7. Confronto delle Posizioni dei Server
La rete di datacenter trasparente di GoDaddy supera l’infrastruttura di terze parti di Name.com
Località dei Server di GoDaddy
GoDaddy gestisce oltre 9 datacenter dedicati in Nord America, Europa e Asia. L’hosting condiviso può essere indirizzato alle regioni principali durante la registrazione, e i piani VPS consentono la selezione a livello continentale.
L’infrastruttura WAF funziona su una rete Anycast ad alte prestazioni con punti di presenza globali, estendendo la portata della distribuzione dei contenuti oltre il footprint dei datacenter dedicati.
Per gli utenti che puntano a un pubblico statunitense o europeo, l’infrastruttura primaria di GoDaddy copre direttamente quei mercati.
Località dei Server di Name.com
Name.com non possiede datacenter propri. L’hosting funziona su infrastruttura di terze parti, e la posizione fisica del server è determinata dal provider assegnato al momento della registrazione.

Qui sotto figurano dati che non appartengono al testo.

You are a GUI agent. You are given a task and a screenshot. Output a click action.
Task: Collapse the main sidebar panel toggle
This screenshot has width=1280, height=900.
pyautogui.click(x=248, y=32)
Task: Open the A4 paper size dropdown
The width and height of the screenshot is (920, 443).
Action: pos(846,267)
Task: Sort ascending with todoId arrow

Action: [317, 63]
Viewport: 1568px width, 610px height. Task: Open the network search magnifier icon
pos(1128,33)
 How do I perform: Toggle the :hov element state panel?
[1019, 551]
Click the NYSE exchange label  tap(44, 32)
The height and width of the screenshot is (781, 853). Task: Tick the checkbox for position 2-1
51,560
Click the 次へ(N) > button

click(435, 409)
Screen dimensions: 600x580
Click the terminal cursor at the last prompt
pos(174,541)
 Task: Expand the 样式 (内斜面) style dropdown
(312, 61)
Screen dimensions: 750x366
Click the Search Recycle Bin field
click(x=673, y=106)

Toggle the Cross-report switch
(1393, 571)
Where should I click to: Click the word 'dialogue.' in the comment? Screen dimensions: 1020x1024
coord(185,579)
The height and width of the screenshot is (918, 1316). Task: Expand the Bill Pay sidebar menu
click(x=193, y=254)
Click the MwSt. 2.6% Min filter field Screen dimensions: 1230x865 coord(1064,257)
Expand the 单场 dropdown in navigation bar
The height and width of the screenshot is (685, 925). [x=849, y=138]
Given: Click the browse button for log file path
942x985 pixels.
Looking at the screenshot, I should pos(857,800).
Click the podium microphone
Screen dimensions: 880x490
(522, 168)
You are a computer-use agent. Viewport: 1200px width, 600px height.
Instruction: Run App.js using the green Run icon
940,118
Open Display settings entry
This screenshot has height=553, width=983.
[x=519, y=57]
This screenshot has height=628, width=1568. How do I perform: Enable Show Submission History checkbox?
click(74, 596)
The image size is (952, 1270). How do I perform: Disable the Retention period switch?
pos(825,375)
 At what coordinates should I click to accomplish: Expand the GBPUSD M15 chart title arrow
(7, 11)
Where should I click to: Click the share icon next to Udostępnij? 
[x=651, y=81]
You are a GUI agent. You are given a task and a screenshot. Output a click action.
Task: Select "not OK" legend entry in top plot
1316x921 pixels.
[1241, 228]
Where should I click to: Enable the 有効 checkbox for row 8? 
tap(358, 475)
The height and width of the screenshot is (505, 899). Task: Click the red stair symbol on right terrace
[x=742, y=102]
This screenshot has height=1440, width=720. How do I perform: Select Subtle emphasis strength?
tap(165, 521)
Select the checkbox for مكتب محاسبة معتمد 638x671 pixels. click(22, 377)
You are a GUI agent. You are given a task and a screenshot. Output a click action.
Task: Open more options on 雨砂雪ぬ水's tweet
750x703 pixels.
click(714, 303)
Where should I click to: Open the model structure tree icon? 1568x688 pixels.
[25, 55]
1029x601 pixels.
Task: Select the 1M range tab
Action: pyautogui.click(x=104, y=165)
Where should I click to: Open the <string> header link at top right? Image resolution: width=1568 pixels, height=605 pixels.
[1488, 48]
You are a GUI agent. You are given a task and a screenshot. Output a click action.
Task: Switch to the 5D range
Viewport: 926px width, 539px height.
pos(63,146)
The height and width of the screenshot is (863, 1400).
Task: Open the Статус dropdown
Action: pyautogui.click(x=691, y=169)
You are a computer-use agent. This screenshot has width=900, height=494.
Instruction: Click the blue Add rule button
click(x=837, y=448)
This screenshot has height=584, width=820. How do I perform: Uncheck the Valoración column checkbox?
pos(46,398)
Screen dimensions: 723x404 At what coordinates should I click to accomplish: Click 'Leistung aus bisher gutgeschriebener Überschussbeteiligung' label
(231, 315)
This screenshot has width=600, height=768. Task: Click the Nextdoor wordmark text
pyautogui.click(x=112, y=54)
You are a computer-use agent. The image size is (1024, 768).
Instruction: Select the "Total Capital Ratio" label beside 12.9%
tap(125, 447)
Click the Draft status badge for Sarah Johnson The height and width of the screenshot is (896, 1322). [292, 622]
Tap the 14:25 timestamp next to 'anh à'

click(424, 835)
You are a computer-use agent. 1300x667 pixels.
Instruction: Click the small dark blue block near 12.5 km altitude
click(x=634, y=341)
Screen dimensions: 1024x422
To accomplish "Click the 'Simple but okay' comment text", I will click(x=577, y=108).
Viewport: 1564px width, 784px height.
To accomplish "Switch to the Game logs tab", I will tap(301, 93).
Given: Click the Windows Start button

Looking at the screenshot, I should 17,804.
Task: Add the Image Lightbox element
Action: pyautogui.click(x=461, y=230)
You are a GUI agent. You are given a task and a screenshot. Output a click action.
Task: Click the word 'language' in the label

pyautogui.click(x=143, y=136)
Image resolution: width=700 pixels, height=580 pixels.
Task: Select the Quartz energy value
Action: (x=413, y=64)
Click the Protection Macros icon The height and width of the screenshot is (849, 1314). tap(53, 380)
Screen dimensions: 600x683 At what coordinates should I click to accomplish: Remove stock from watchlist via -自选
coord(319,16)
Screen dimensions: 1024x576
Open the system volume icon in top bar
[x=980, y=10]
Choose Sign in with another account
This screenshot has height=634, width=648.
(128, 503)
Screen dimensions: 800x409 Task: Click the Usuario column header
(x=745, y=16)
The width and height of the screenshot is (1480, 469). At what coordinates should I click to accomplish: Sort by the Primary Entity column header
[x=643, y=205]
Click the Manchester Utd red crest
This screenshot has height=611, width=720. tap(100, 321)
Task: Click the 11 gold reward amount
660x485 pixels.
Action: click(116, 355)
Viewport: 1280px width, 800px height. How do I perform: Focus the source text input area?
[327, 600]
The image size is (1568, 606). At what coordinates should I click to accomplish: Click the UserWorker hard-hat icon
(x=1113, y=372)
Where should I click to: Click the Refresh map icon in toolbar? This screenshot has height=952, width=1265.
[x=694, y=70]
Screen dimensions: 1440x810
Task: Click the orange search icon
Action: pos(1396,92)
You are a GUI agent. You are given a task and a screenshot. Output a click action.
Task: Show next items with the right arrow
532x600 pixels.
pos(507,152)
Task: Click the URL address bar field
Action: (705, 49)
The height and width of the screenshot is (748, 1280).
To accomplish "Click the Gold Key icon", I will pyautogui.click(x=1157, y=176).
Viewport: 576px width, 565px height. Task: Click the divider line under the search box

Non c’è opzione per selezionare una regione o un datacenter specifico.
Per un sito che mira a un pubblico geografico specifico, questa mancanza di trasparenza e controllo rappresenta una limitazione pratica. La latenza non può essere ottimizzata per un mercato target quando la posizione del server di origine è sconosciuta e non selezionabile.
La Conclusione
GoDaddy è il vincitore assoluto. Un punteggio perfetto del 100% su GTmetrix con LCP di 412 ms, TTFB di 113 ms e caricamento completo in 526 ms su un sito WordPress reale con contenuti rappresenta il vantaggio più netto in una singola categoria in questo confronto. Aggiungi un WAF nei piani WordPress, backup giornalieri inclusi di default, supporto telefonico 24/7, storage NVMe scalabile fino a 400 GB e selezione trasparente dei datacenter, e GoDaddy copre l’intera gamma di ciò di cui la maggior parte dei proprietari di siti web ha bisogno da un host.
Name.com riceve una raccomandazione per gli utenti che desiderano una configurazione molto semplice con un flusso di lavoro basato su cPanel familiare e nessun requisito di configurazione nascosto.